Well, I don't have this one figured out, but I do have lots of experience struggling with it.
Here is what I do when I get really anxious (like lately, when I am spotting): I pray in the car. (While DS is asleep in the back, because I am better at praying out loud.) I'm not all that theistic, either, but it helps me enormously to just say hey god-or-goddess-or-whoever, please help me keep breathing, and walk with me through my fear. And then I might go ahead and pray for peace, or for all the people in the world struggling so much harder than I am, and that turns my focus out of myself and keeps me connected with the world.
I had all the regular tests last time, and I'm skipping them all this time. Maybe I trust more. But I think mostly I know more--that the tests didn't make me feel safer, really, and the drawbacks of them.
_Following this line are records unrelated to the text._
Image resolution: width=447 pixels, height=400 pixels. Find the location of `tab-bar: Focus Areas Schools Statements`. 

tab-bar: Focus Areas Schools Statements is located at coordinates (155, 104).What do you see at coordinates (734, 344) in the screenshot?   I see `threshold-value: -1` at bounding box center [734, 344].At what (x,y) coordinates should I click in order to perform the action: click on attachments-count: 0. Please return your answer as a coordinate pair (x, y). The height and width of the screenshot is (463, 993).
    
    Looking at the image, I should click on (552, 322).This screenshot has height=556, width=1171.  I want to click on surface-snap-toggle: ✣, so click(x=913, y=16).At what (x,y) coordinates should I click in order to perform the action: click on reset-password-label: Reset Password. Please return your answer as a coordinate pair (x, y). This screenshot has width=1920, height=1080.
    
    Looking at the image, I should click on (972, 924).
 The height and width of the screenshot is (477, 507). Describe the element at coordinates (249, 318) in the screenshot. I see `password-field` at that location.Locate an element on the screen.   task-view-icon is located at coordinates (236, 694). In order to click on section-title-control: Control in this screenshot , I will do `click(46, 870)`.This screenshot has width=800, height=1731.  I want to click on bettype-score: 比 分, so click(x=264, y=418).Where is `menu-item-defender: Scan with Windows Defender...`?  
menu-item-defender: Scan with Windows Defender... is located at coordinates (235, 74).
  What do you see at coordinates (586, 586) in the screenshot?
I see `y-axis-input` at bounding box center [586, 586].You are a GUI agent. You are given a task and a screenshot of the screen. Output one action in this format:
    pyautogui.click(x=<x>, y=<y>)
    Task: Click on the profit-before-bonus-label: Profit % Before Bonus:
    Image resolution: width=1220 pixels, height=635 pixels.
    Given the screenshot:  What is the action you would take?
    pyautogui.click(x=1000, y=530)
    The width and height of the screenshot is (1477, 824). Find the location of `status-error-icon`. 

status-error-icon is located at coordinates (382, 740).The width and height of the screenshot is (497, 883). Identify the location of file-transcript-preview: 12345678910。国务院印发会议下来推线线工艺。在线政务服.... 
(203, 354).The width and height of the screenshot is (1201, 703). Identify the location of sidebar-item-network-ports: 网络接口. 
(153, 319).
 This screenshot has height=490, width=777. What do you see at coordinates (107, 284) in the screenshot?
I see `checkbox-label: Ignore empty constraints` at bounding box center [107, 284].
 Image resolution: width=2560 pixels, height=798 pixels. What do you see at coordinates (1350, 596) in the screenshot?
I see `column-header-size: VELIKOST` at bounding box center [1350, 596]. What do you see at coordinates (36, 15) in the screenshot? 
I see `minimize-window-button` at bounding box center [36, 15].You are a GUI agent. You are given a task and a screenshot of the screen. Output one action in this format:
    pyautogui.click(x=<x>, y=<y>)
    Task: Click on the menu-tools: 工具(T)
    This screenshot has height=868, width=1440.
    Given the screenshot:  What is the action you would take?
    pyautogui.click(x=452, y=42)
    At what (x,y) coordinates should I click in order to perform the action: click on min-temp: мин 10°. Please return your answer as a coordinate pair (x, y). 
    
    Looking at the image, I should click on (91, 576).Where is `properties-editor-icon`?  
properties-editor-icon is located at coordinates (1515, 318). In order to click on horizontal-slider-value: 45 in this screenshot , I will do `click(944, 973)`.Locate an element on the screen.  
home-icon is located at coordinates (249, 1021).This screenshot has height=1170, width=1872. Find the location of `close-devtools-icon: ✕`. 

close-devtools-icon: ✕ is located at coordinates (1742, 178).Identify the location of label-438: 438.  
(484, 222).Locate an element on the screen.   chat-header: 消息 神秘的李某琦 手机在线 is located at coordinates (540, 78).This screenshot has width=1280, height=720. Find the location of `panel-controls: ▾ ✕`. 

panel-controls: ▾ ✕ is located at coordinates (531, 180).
I also am trying to replace the images in my head--or the talk in my head. Like when I hear myself saying what if I have a mc, or imagning that, I tell myself about all the friends I can rely on if that happens, and then gently refocus on something that's about love, not fear--like loving my son who's already here, and remembering his birth; or how excited I am to be working with a midwife this time and planning a home birth; or planning what really healthy yummy food I'm going to eat as soon as I can make it to the kitchen.
I don't know about fear drawing bad things to you--I have always been fearful, and have had a wonderful life. I keep telling myself, fear is just fear. It's scary, but it doesn't mean anything except that I'm afraid, and I don't have to let it run my life--I can just keep breathing and wait for it to pass.